Volume 5 - Science, Mycotoxins & Why Treatment Fails
Why do people remain unwell even after treatment, remediation or environmental clearance?
In Science, Mycotoxins & Why Treatment Fails, Jeff Charlton examines the scientific, environmental and systemic reasons why recovery can stall when the true source of exposure has not been properly identified or removed.
This fifth volume of the Building Forensics Legacy Series explores how mycotoxins, contaminated dust, microbial fragments, Actinobacteria, endotoxins and other airborne hazards can remain active long after visible mould has been treated.
It also looks at why conventional investigations can fail, particularly when they are shaped by limited budgets, narrow testing scopes, short-term procurement decisions or professionals whose training exceeds their real-world competence.
Inside this volume
- Airborne mycotoxins and hidden exposure pathways
- Pollen as a carrier for spores, toxins and microbial contaminants
- The difference between training, certification and genuine competence
- Why low-cost procurement can lead to under-investigation
- Clearance and verification failures
- Why decontamination may worsen exposure
- The role of contaminated dust and hidden reservoirs
- Medical and international case studies
- Why treatment fails when environmental exposure continues
- Recovery, re-entry and the importance of sustained exposure reduction
- A 50-year environmental hazard timeline
- The impact of airtight buildings, poor ventilation and modern materials
The book challenges the assumption that a certificate or completed remediation automatically proves that a property is safe. It explains why visible improvement can exist alongside continued exposure and why environmental risk must be assessed through science, evidence and real-world outcomes.

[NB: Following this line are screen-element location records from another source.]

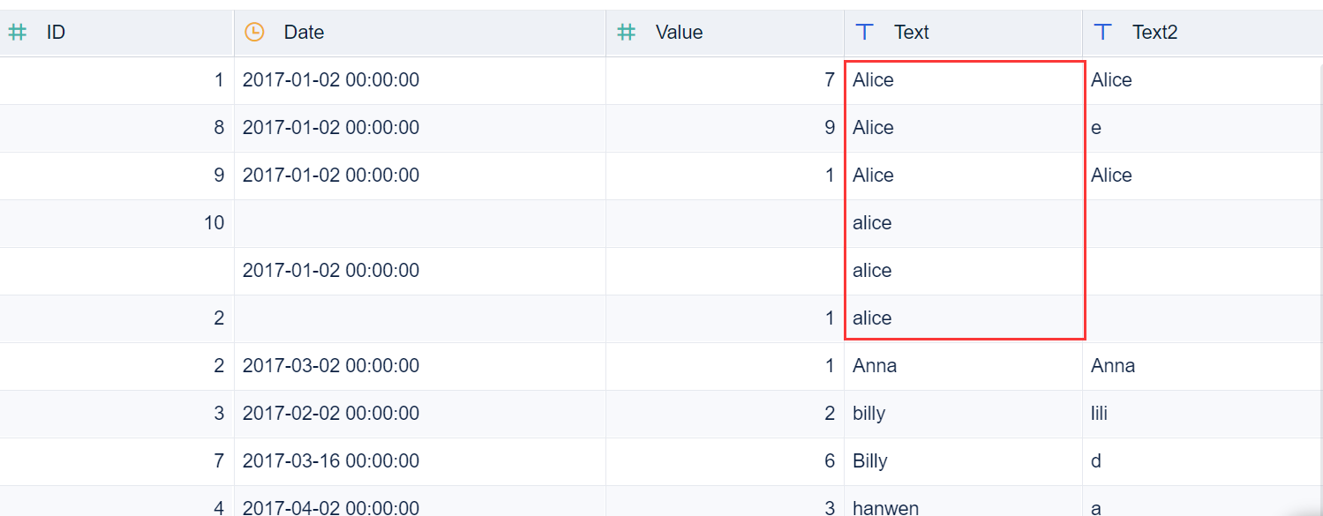1323x516 pixels.
Task: Select the Date column header label
Action: click(x=304, y=33)
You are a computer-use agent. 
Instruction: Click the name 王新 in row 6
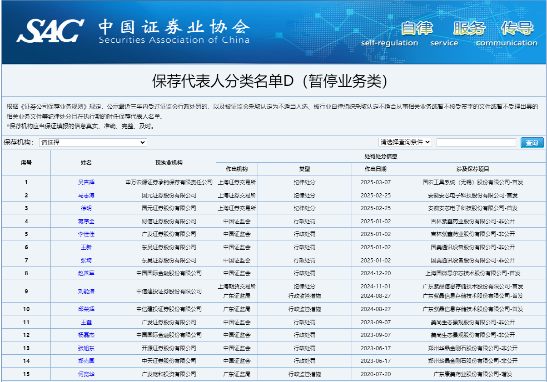point(86,247)
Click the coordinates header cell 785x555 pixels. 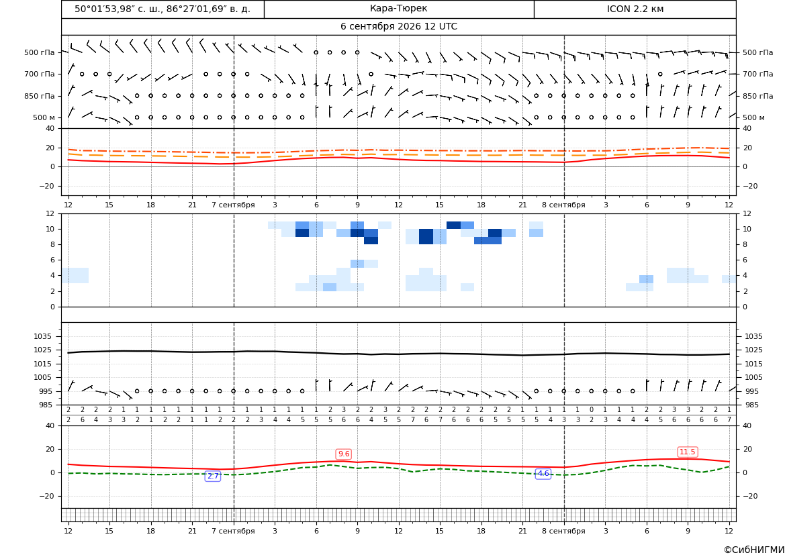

A central message of the volume is that medical treatment cannot deliver lasting recovery while the patient continues to encounter the same environmental trigger. Recovery depends on meaningful exposure reduction, cautious reoccupation, environmental monitoring and realistic expectations.
Written for
Housing providers, environmental health professionals, insurers, clinicians, remediation contractors, landlords, legal teams, policymakers, investigators and individuals affected by suspected building-related illness.